Historically, one reason for the study of genetics was to discover the chemical basis of heredity. Naturally, the existence of mutations was necessary to the execution of the classical experiments in genetics, and an understanding of mutations will facilitate our study of these experi-ments. We have already covered the chemical basis of heredity and the basics of gene expression. Perhaps here we should explicitly state that a gene refers to a set of nucleotides that specifies the sequence of an RNA or protein. We will define mutation and in the next section mention the three basic types of mutations. In the following section we will review the classical genetic experiments before turning to recombina-tion.
A mutation is merely an inheritable alteration from the normal. It is an alteration in the nucleotide sequence of the DNA or, in the case of RNA viruses, an alteration in the nucleotide sequence of its genomic RNA. We already know that changes in coding portions of DNA may alter the amino acid sequences of proteins and that changes in noncod-ing regions of DNA have the potential for changing the expression of genes, for example by altering the strength of a promoter. Of course, any cellular process that makes use of a sequence of DNA can be affected by a mutation. The existence of mutations implies that the sequence of DNA in living things, including viruses, is sufficiently stable that most individuals possess the same sequence but sufficiently unstable that alterations do exist and can be found.
The terms wild-type, mutant, mutation, and allele are closely related but must be distinguished. Wild-type is a reference, usually found naturally. It can mean an organism, a set of genes, a gene, a gene product like a protein, or a nucleotide sequence. A mutation is an inheritable change from that reference. A mutant is the organism that carries the mutation. Two mutations are said to be allelic if they lie in the same gene. However, now that genes can be analyzed at the nucleotide level, in some situations alleles refers to nucleotides rather than to genes.
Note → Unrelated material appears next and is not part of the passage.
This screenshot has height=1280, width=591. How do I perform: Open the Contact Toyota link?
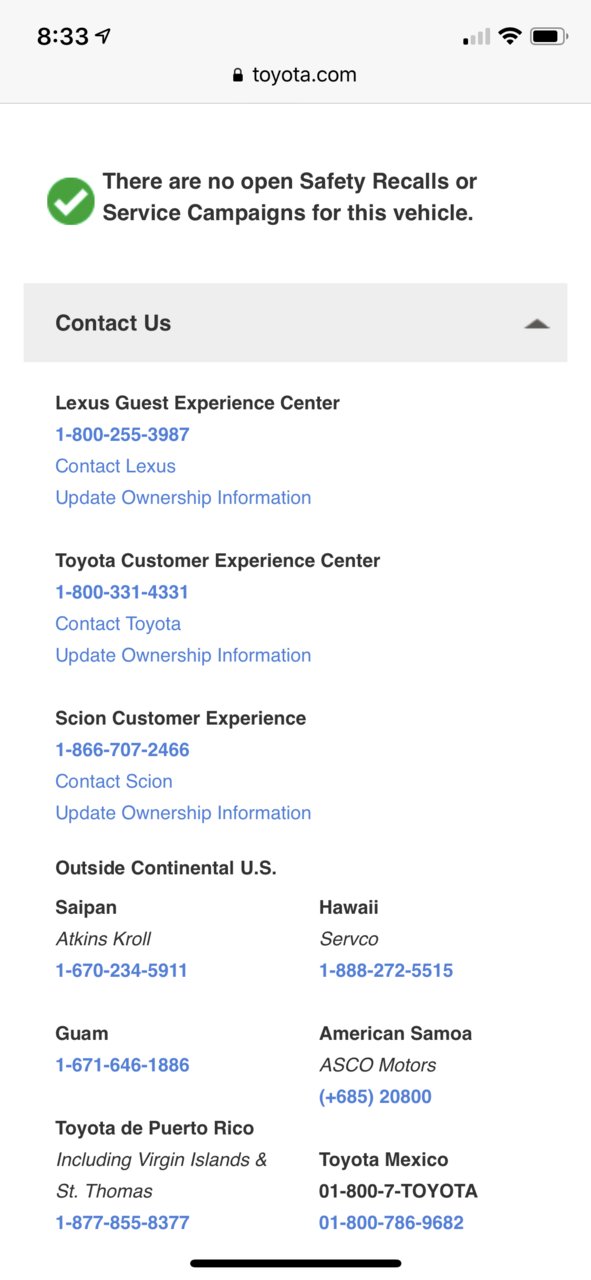coord(118,624)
Until it became possible to sequence DNA easily, mutations could readily be identified only by their gross effects on the appearance of the cell or the shape, color, or behavior of an organism. Some of the most easily studied biological effects of mutations in bacteria and viruses were changes in the colony or plaque morphology. Other easily studied effects of mutations were the inability of cells to grow at low or high temperatures or the inability to grow without the addition of specific chemicals to the growth medium. Such readily observed properties of cells constitute their phenotype. The status of the genome giving rise to the phenotype is called the genotype. For example, the Lac- phenotype is the inability to grow on lactose. It can result from mutations in lactose transport, β-galactosidase enzyme, lac gene regulation, or the cells’ overall regulation of classes of genes that are not well induced if cells are grown in the presence of glucose. Such cells would have a mutation in any of the following genes: lacY, lacZ, lacI, crp, or cya.